My Xtreme Hike Story
There are approximately 30,000 Americans living with cystic fibrosis ... and one of them is my daughter, Shelby. Shelby was diagnosed with CF at the age of two and the disease wrecked havoc on her lungs for 17 years. In the Summer of 2015, those lungs gave out and CF came incredibly close to claiming her life. Once she made it through that transplant, we thought the battle was over; that she'd move forward without being threatened by her defective lungs. And she did move forward --attend college, hang out with friends, travel -- for awhile. But in the Fall of 2019, she experienced a double whammy. Her weakened kidneys stopped functioning and her body began rejecting her transplanted lungs.
She experienced an intense medical journey and months of hospitalization in 2020. The hospitalization and treatments were severely impacted by COVID-19 protocols including being hospitalized without visitors. After being intubated and on a respirator (again!), she was successfully transplanted with a new kidney and double lungs on April 17, 2020. She is continuing to recover now and hopes to return to Chapman University this fall to finish her degree.
Needless to say, Shelby's second near-death journey has redoubled our focus to find a cure for Shelby and all of the other children and young adults that suffer from this disease.

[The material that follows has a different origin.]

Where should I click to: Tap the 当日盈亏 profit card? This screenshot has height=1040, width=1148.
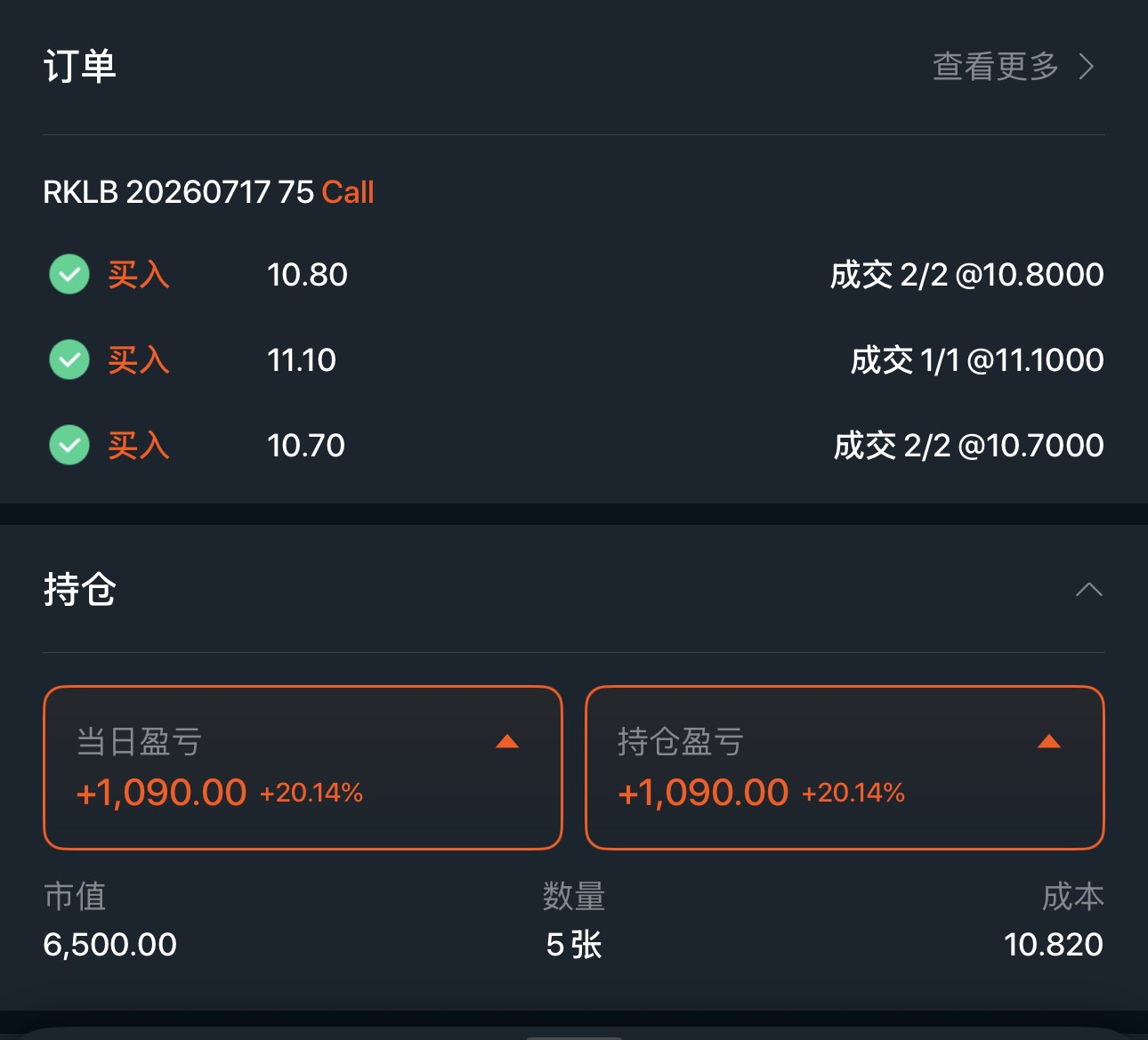tap(303, 768)
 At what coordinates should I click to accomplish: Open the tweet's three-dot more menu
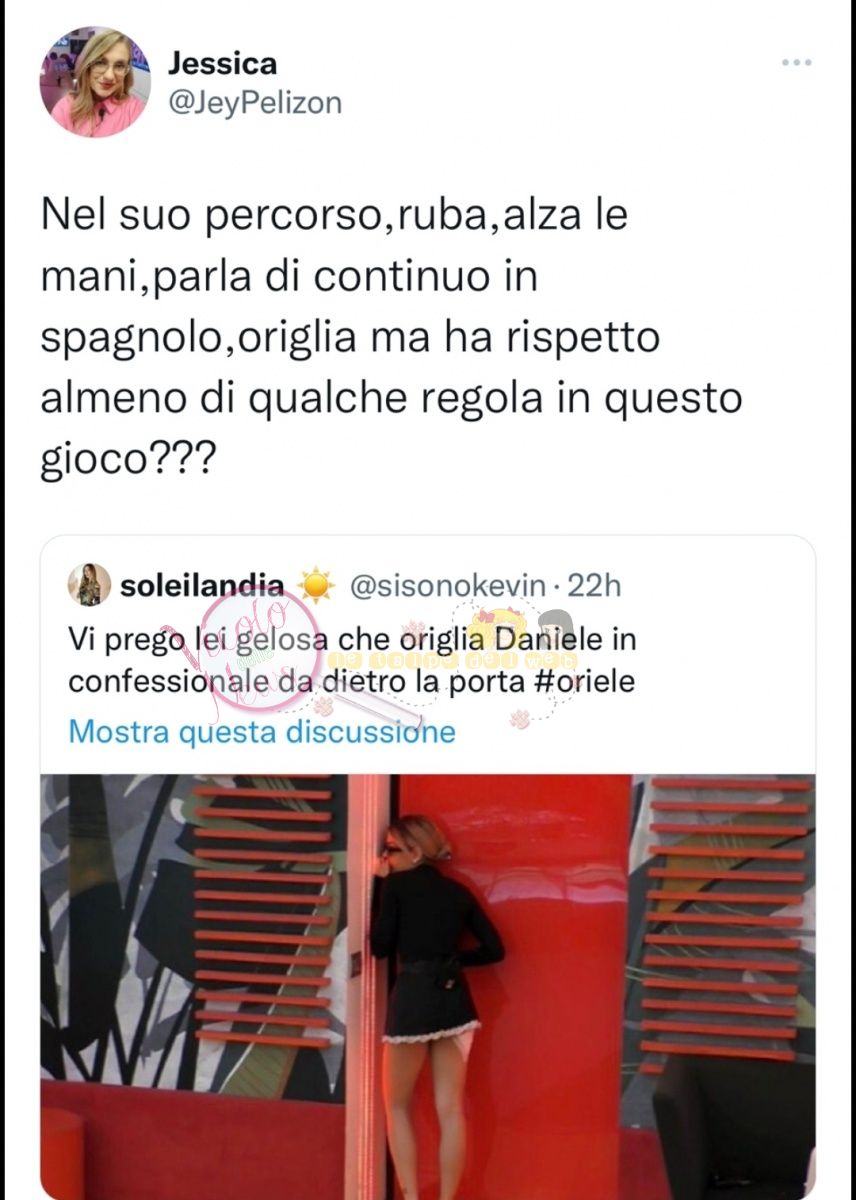(796, 63)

On Saturday, September 26, I will be participating in the Mount Baldy Cystic Fibrosis Foundation’s Xtreme Hike to help raise funds and awareness for CF. It will be challenge as we will be hiking at high altitude levels ... but it will remind us of the people with CF who are challenged to breathe every day of their life.
Would you be able to make a tax deductible donation to support me and help find a cure for CF? Every dollar we raise gets us closer to reaching our goal of turning the letters 'CF' into the words 'Cure Found.'
Thank you so much for your prayers and support.